Joseph Pinsky served in the Philippines during World War II. Because he’d enlisted immediately after graduating high school in 1944, he never found the time to go to college. But in 2012, at age 85, Pinsky returned to academia, graduating some 68 years later from Brooklyn’s Kingsborough Community College with an associate’s degree. Read more about Pinsky’s journey.
While Earl Morse is not himself a veteran, the work he’s done for World War II veterans has earned him a spot on our Veterans Day list. Morse founded the Honor Flight Network, a nonprofit that has flown over 100,000 veterans to Washington, D.C., so they could see the nation’s World War II memorial in person. Read our full report about Morse’s flights.
Within four days of seeing footage of the 2010 earthquake in Haiti, Jake Wood, a former Marine, assembled a group of other vets and left L.A. for Port-au-Prince. That group grew into Team Rubicon, which has deployed over 3,000 volunteers to disaster zones ranging from the Sudan to Joplin, MO. Read more about Team Rubicon.

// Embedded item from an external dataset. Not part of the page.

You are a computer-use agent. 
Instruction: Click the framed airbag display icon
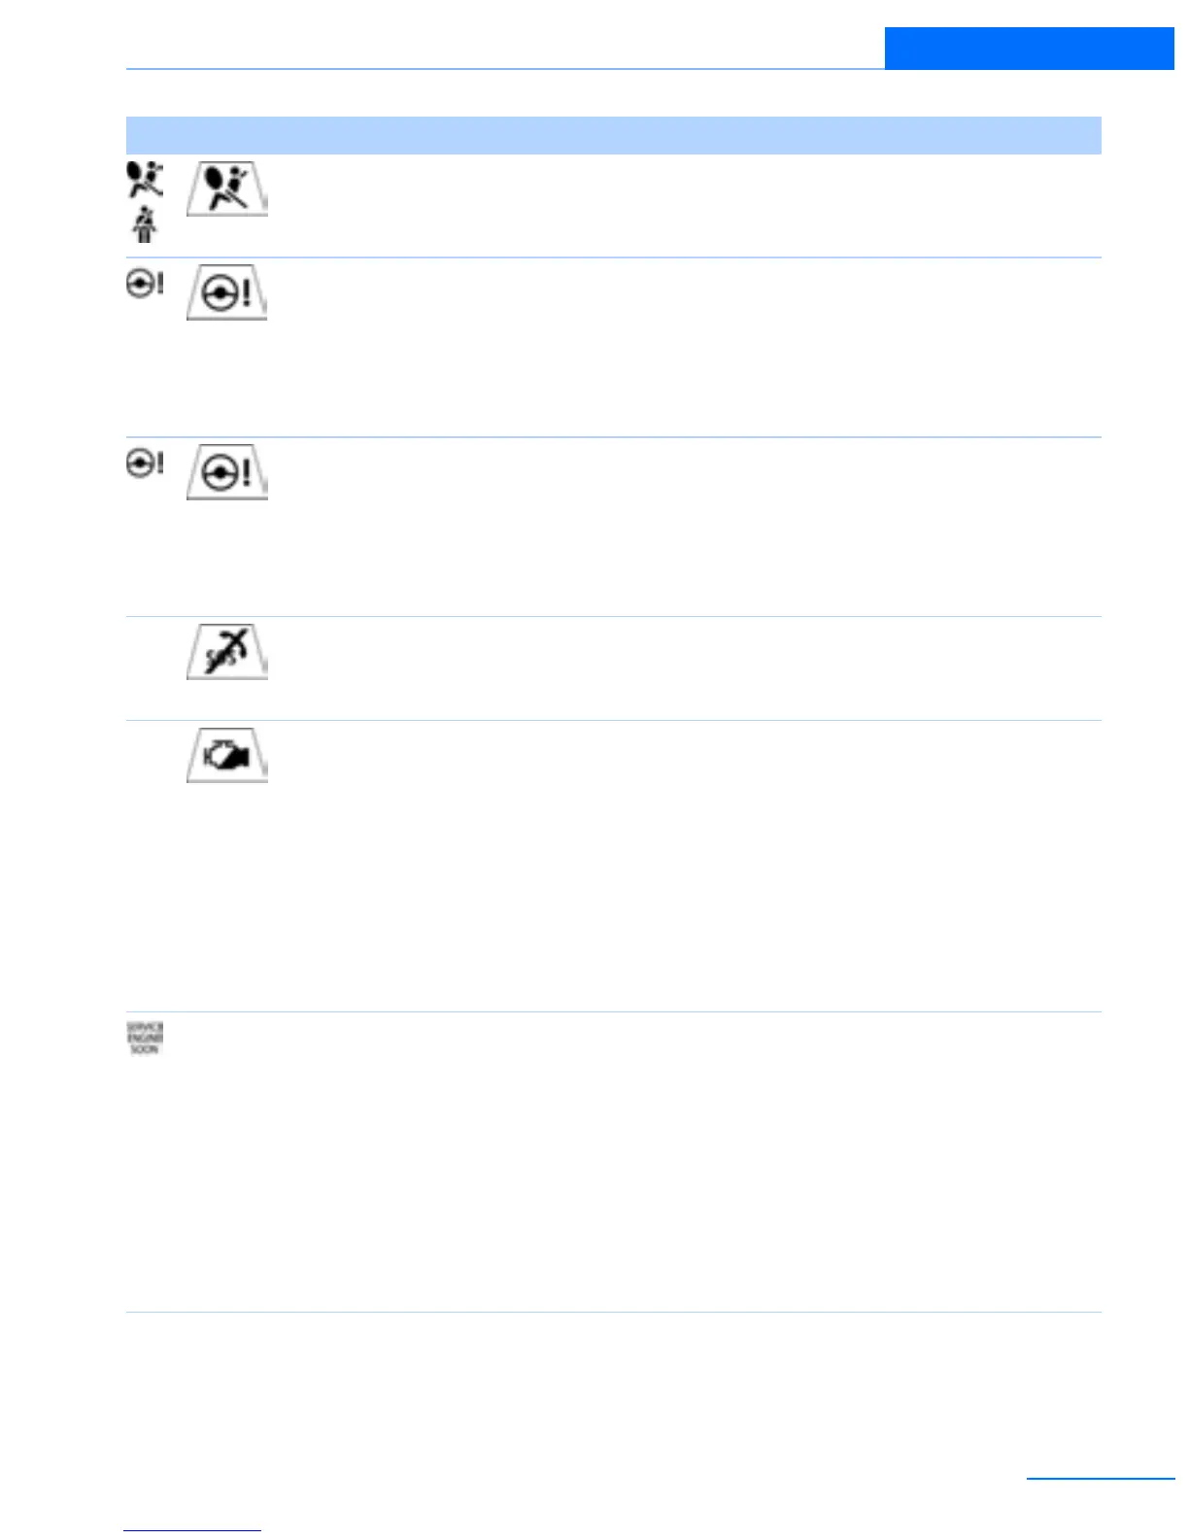click(x=227, y=188)
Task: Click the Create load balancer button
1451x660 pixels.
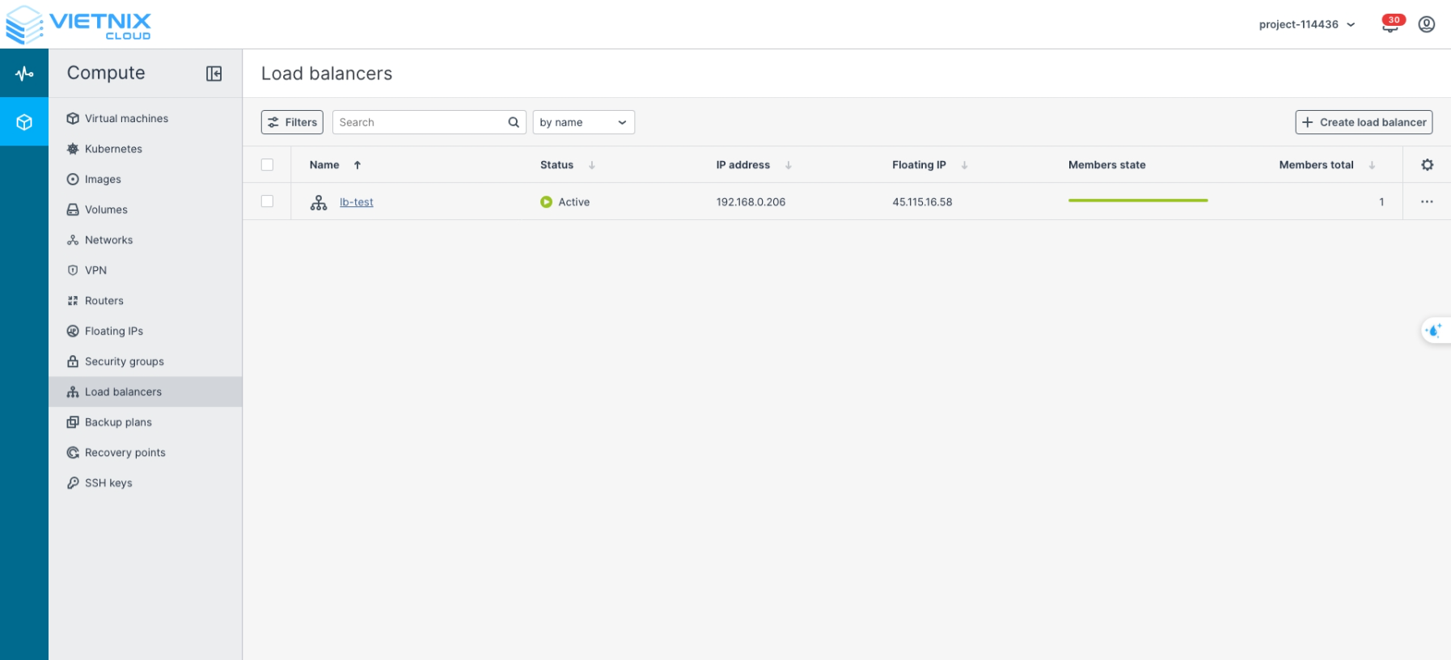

Andrew Litz enlisted in the Marines after 9/11 and was deployed to Iraq soon after. In 2005, he was wounded and two of his buddies were killed by an IED. Though his world will never be the same, Litz can now at least count on a new home for his family, thanks to Operation Finally Home, a Texas-based nonprofit that has built over 856 homes for wounded soldiers in 17 states. The charity singled out Litz earlier this year, and his family moved in just this month. Read more about Operation Finally Home.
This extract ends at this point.